秦淮茹盯著傻柱,目中惶恐,顧不得露出的春光跑上前,“柱子,你咋了,柱子!你說話啊。”
這地方受傷了,她以后咋辦啊。
“還愣著干啥,送醫院去。”
張所喊著,院里立馬出人幫著,有人找來地排車,扶上去就往醫院跑去。
秦淮茹看著離開的傻柱,回頭直接沖向許大茂。
此刻,許大茂也是懵了,見血了,這事就大了。
“許大茂,柱子有個三長兩短,你賠命,我要你賠命。”
秦京茹反應過來,立馬堵在前面,“秦淮茹,你眼瞎啊,那是傻柱先動手的。”
兩人再次拉扯起來。
回過神來的許大茂立馬雙手捂著褲襠,身體躬著,嘴里發出哎呀哎呀的聲音。
“都住手。

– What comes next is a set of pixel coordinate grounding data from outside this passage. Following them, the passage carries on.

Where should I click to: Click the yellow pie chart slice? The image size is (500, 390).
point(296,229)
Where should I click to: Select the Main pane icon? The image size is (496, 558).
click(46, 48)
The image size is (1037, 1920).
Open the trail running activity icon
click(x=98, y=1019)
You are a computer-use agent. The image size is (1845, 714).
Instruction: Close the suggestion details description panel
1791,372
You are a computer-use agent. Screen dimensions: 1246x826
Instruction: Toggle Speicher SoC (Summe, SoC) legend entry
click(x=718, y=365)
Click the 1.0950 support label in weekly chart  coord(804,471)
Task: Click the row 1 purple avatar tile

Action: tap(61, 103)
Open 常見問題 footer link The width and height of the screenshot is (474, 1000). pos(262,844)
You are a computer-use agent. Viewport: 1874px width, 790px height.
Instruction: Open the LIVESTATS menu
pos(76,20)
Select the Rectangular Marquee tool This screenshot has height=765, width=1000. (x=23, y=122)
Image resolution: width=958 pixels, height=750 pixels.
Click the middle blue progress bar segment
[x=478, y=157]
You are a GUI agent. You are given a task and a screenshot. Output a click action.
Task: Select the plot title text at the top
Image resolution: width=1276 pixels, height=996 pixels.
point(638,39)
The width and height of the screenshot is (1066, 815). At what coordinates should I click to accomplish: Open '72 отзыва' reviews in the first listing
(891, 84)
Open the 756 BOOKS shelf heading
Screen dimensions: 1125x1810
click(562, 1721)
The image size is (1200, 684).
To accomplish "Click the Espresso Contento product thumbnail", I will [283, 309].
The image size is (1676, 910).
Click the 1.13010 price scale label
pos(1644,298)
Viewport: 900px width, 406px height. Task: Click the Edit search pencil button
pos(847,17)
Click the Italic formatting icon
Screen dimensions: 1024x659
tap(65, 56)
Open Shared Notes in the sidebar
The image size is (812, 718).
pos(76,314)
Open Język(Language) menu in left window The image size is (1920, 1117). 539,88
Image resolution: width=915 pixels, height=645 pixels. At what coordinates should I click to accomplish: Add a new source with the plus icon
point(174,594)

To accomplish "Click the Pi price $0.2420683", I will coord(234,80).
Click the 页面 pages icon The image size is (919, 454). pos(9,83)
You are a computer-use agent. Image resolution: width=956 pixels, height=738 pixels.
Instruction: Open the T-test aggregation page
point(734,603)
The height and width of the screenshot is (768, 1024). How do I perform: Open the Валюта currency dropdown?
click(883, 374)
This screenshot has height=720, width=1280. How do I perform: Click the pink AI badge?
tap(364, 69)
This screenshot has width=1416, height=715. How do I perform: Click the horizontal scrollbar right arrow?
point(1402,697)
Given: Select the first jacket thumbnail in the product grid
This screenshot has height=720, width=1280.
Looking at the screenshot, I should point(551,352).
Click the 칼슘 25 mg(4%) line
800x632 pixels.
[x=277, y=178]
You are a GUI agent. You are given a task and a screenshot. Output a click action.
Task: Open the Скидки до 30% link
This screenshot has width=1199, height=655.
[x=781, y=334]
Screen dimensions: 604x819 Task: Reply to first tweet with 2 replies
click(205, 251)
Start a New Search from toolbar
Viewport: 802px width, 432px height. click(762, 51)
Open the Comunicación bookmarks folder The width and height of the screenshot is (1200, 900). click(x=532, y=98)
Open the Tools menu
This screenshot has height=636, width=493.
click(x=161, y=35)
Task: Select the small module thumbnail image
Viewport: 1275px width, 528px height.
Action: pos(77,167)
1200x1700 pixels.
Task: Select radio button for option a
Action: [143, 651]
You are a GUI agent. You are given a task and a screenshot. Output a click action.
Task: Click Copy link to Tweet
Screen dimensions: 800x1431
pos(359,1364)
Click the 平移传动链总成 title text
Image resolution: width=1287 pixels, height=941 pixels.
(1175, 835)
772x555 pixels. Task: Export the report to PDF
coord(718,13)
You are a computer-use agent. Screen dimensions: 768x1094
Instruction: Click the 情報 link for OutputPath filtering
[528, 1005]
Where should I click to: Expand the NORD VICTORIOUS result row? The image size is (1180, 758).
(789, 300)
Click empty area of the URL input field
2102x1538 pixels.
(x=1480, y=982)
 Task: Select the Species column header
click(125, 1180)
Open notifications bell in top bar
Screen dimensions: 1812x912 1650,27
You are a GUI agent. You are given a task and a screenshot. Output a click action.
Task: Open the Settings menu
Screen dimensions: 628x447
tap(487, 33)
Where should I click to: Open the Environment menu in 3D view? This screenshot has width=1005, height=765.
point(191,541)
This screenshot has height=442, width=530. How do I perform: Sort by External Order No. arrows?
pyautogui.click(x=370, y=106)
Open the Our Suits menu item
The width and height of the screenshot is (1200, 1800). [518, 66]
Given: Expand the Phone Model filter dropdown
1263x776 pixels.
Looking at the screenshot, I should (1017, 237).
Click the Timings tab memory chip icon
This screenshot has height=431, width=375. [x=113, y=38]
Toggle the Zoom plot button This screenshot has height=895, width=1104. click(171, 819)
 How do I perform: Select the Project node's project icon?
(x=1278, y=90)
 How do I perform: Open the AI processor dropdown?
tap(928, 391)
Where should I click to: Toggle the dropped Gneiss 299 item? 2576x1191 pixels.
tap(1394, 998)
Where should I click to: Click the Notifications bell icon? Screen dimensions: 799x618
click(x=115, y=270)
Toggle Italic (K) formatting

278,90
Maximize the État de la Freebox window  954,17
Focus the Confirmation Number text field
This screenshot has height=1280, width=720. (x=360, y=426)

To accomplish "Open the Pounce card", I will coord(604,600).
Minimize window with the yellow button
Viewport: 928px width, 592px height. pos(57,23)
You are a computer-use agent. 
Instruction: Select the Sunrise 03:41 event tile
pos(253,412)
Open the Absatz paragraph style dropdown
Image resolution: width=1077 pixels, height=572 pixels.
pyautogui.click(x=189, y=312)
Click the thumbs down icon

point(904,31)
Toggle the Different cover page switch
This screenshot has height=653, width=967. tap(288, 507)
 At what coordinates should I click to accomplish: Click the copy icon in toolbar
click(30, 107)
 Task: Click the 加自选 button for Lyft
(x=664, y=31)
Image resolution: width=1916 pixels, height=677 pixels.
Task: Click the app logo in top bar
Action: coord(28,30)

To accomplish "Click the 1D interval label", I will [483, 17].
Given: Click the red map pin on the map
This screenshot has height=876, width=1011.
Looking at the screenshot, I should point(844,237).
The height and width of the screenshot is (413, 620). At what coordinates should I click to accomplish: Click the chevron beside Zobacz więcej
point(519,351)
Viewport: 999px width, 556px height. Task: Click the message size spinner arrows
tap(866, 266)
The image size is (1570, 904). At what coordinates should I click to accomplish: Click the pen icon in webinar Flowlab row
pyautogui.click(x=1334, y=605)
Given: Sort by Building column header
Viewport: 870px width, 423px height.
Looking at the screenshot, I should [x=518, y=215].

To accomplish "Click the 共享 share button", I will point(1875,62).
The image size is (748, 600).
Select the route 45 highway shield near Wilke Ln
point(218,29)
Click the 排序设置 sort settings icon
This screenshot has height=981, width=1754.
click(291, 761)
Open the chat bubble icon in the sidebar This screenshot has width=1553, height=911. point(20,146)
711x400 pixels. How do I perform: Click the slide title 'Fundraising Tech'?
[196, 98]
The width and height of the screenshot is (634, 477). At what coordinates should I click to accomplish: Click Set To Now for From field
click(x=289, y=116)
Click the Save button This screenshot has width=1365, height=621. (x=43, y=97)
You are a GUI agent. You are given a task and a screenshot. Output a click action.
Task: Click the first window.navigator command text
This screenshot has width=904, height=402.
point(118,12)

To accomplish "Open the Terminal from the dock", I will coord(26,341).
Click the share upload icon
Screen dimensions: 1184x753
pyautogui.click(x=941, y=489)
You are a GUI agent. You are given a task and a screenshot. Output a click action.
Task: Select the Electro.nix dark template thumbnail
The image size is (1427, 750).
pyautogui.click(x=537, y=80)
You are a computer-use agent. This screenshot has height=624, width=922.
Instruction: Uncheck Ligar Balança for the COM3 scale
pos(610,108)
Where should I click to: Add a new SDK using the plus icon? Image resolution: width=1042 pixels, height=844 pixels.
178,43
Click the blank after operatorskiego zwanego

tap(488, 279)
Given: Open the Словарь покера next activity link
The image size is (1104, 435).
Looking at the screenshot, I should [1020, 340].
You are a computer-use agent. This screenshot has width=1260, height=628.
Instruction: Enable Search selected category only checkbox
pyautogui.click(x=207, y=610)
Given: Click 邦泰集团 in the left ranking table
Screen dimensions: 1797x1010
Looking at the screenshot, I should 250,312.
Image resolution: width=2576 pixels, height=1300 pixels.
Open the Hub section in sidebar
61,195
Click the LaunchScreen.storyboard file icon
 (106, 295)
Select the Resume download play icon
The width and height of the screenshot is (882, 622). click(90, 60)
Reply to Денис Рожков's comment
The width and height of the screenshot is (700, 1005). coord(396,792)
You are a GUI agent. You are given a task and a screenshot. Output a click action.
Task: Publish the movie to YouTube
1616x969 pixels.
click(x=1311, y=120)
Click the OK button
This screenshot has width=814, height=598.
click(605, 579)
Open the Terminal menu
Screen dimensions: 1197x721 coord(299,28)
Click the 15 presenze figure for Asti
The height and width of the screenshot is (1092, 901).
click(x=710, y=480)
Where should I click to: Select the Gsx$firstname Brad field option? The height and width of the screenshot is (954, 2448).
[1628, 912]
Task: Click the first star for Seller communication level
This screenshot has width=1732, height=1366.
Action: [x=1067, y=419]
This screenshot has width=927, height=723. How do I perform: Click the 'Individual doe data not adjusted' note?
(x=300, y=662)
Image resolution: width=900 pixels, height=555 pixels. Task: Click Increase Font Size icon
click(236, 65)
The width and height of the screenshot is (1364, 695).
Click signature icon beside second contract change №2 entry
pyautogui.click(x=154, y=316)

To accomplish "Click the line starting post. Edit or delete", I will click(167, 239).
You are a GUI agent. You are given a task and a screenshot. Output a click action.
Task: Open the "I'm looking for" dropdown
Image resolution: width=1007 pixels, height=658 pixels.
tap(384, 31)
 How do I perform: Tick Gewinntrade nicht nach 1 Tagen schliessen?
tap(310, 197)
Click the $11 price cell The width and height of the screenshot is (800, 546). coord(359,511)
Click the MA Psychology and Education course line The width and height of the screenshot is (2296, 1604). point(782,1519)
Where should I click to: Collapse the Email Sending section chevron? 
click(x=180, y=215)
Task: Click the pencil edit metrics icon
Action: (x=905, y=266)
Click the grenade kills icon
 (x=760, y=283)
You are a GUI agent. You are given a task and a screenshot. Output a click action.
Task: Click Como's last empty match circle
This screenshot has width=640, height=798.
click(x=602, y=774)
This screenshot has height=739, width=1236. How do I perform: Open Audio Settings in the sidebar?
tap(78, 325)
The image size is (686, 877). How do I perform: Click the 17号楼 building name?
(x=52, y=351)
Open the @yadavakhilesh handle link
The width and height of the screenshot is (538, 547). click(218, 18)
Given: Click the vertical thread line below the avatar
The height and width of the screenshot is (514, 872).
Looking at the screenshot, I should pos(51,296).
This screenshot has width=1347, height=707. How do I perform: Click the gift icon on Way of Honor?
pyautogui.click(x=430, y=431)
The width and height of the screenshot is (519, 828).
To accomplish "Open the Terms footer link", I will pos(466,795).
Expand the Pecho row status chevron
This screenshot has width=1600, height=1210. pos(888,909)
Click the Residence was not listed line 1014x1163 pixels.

”
張所一聲暴喝,讓兩人都冷靜下來。
秦淮茹臉上難堪,惡狠狠的盯著許大茂。
走到一旁,捂著胸口,心中擔憂。
倒是先前出聲阻止的易中海看到傻柱慘樣,臉上雖然震驚,但心里,沒由來的一陣激動。
傻柱若是廢了。
秦淮茹還有選擇嗎?
這許大茂關鍵時候是歪打正著啊。
不,不對,若是傻柱廢的徹底,不能生孩子了,自己更沒有機會啊。
不進沒機會,以后跟秦淮茹也成不了啊。
一瞬間,剛升起的激動,頓時消散,接著化成恐懼。
“傻柱,你可不能有事啊。”
易中海摔在地上,目光有些渙散。
聲音又是引來一片目光。
張所見了深吸一口氣,努力壓制著內心的怒火。